Count the lines in the listing below that contain the word "first" and reply with the number alone.

* begin *

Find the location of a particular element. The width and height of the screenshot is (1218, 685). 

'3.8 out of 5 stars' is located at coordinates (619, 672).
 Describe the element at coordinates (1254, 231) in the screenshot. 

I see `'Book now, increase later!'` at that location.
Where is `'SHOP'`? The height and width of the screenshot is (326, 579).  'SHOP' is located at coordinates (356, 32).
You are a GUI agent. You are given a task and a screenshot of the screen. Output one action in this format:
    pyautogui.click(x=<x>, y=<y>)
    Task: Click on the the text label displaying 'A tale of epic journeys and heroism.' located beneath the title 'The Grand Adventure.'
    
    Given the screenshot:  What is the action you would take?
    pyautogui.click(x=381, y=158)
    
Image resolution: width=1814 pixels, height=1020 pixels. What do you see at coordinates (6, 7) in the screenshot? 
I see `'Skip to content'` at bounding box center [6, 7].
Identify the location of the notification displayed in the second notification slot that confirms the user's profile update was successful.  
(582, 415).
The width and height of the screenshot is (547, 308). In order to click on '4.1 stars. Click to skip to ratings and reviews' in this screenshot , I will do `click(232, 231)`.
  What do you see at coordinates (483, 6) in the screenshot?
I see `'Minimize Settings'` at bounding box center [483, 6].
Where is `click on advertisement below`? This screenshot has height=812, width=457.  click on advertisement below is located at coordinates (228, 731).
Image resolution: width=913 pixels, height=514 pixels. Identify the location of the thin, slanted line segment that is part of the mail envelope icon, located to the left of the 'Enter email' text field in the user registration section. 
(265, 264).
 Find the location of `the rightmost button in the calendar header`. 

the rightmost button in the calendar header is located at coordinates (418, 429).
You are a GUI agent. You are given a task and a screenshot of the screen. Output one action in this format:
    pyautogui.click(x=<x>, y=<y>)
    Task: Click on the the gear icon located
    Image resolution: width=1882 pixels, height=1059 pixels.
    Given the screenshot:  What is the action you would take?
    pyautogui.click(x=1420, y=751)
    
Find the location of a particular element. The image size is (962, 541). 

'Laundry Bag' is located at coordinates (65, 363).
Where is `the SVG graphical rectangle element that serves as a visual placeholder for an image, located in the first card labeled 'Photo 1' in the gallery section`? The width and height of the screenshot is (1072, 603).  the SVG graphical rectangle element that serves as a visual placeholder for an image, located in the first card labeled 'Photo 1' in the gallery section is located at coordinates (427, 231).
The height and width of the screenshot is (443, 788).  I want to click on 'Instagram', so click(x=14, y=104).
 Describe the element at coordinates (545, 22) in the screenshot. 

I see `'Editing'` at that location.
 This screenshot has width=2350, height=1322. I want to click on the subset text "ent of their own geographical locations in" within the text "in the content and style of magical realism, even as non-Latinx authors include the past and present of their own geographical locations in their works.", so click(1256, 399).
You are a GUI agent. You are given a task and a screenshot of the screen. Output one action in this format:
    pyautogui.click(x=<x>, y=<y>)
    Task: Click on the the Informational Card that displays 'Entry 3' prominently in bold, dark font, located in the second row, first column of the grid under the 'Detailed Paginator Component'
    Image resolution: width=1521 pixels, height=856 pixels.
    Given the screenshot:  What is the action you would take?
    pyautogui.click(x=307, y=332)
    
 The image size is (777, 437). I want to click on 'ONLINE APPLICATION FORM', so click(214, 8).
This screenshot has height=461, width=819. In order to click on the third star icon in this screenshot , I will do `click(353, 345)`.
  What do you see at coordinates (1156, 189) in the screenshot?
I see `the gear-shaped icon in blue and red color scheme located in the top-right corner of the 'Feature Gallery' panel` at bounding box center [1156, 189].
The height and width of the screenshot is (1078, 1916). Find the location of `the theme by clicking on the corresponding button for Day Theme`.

* end *

> Result for this task
2